Regarding suppliers, the study finds that mass vehicle electrification in the auto industry will reduce the value of traditional auto suppliers’ components by 85%. The average number of powertrain components could drop from 1,500 for today’s ICE powertrains to just 230 for EV ones, contributing to the forecasted 40% drop in pre-tax margins by 2021.
On the retail front, the study finds that dealers stand to see $1,300 per vehicle in service-and-parts revenue totally evaporate due to vehicle electrification alone, as an estimated 35% of scheduled maintenance for today’s vehicles will become moot with EVs. Overall, says the study, dealers are facing as much as 20% revenue and 20% gross-margin declines due to the industry’s switch-over to new mobility—and that to maintain profitability, dealers should both examine their current cost structures critically and look for new pools of revenue sources.
Overall, the study forecasts that the global auto market will grow at an annual rate of just 1.6% through to 2026, and that this year sales in the all-important China market will fall dramatically, to 24.8 million units (from 27 million in 2018). The UK market is forecast to only have a slight decline, falling to 2.7 million units (vs. 2.9 million last year), before returning to a likely 2.9 million in 2023.
Among the other findings in the study; the European market is forecast to be 20.4 million units this year, down from 20.6 million in 2018, with electric vehicles predicted to capture at least 40% of that market by 2030, largely due to strict government regulations of CO2 coupled with the aftereffects of the “Dieselgate” scandal earlier this decade. Meanwhile, sales in Western Europe are forecast to shrink 0.5% per year through to 2026.
It also found that the point at which revenues catch up with costs has risen dramatically in recent years for both European and American automakers. For the biggest automakers in the US the average breakeven point is up 18% this decade, and for the biggest four European companies the average is up 22%. One reason breakeven points are up: automakers have added 400,000 jobs since the Great Recession period, the study finds.

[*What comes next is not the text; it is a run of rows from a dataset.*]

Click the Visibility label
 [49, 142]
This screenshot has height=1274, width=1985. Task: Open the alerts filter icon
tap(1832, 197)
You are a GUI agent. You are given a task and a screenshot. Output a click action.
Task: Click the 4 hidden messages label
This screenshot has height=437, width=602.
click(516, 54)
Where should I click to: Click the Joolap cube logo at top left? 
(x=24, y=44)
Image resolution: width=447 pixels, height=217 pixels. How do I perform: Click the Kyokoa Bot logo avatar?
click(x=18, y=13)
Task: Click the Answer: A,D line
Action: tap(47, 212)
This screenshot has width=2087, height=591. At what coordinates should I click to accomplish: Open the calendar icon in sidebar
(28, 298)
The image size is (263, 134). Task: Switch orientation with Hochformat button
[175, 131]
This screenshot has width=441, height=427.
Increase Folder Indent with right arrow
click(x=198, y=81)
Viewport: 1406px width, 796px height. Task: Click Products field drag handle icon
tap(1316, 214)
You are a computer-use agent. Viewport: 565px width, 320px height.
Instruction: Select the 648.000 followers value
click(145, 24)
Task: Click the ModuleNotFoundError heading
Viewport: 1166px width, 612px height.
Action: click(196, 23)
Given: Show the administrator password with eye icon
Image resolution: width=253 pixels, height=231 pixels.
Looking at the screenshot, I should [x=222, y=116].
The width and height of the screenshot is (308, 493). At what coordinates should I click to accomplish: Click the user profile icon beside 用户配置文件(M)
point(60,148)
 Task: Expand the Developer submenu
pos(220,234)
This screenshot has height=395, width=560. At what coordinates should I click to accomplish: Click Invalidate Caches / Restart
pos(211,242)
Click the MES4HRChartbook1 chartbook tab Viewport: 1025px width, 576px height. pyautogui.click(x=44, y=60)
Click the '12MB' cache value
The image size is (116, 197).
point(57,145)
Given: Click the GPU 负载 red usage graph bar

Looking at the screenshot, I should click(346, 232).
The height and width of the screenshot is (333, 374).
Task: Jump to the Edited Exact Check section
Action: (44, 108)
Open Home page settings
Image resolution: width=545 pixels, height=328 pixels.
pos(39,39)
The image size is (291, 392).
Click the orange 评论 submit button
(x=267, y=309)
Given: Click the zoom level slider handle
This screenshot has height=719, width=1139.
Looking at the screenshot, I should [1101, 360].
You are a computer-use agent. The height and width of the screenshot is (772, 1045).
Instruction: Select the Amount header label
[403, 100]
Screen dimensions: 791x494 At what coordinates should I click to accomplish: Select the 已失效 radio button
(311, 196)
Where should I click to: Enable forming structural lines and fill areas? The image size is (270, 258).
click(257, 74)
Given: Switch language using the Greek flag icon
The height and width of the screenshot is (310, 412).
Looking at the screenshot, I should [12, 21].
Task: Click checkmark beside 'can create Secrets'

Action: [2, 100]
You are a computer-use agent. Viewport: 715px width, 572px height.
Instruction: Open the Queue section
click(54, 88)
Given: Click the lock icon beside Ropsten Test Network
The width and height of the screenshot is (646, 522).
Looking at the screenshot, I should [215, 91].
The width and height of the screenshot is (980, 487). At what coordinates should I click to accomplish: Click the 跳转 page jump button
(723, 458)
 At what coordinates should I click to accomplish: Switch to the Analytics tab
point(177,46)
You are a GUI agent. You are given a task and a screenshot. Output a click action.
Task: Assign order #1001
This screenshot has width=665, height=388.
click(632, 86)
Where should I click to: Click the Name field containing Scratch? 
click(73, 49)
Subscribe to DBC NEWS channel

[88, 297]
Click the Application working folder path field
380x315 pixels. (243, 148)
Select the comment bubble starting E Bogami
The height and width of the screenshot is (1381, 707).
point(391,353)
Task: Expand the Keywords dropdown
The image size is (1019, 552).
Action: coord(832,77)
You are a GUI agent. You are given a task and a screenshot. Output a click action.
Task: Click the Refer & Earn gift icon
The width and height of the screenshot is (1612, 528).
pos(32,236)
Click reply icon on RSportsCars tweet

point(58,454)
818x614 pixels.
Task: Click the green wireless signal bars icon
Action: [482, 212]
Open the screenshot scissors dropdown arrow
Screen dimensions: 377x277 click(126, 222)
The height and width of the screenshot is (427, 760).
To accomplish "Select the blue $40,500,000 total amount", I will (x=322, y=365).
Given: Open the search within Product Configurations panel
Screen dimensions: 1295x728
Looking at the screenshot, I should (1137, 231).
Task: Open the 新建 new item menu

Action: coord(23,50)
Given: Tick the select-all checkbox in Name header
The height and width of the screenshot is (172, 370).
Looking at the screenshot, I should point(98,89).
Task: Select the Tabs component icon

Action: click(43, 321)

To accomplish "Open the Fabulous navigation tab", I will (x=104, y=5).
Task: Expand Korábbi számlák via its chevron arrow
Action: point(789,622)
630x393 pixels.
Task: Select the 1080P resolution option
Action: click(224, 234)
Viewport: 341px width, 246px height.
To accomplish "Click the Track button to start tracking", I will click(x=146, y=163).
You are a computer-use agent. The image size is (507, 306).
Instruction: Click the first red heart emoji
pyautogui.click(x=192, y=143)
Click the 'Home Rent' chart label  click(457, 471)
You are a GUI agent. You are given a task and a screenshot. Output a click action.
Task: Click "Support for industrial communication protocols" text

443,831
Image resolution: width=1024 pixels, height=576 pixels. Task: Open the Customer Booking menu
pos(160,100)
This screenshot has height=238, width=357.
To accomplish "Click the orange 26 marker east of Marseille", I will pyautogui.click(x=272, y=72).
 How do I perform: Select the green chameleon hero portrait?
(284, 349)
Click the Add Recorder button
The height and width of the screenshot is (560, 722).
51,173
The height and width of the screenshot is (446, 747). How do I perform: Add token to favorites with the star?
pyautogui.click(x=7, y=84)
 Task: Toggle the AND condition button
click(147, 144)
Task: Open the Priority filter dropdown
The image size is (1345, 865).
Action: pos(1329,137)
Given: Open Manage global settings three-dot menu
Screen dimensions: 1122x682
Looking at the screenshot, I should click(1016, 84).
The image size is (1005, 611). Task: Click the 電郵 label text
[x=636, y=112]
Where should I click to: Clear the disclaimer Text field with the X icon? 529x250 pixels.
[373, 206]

Meanwhile, nearly half (48%) of ICE-powertrain suppliers are continuing to invest in ICE projects or otherwise remaining status quo vis-à-vis making moves toward new mobility—a strategy that the study calls ‘risky.’
Andrew Bergbaum, AlixPartners’ automotive leader and a managing director at the firm said, ‘This industry needs to brace for some sizeable bumps ahead, profit wise, as the necessary spending on new mobility ramps up just as key markets around the world continue to cool. It is the perfect storm and those that emerge successfully from this will be determined by the action they take in the next few months, not years.
‘We are at a pivotal moment in the automotive industry’s evolution and this is not a time for small tweaks. Success and long-term future relevance require bold decisions and significant investments to underpin dramatic transformations of operations and in many cases entire business models.’
Nick Parker, a director in AlixPartners’ automotive practice added, ‘Whether you’re a manufacturer, supplier, dealer, rental-car company, finance provider or even a tech company, the future is going to be littered with those who either make the wrong bets or who don’t take suitably decisive action to ensure their bets pay off.
‘By far the biggest disruption in this industry’s history is around the corner and being prepared for it will be a lot tougher than many thought even just six or eight months ago. However, this has never been an industry for the faint-hearted, and with bold strategies coupled to a strong focus on end results, today’s leading players can accomplish great things over the next few years, just as this industry’s founders did over a century ago.’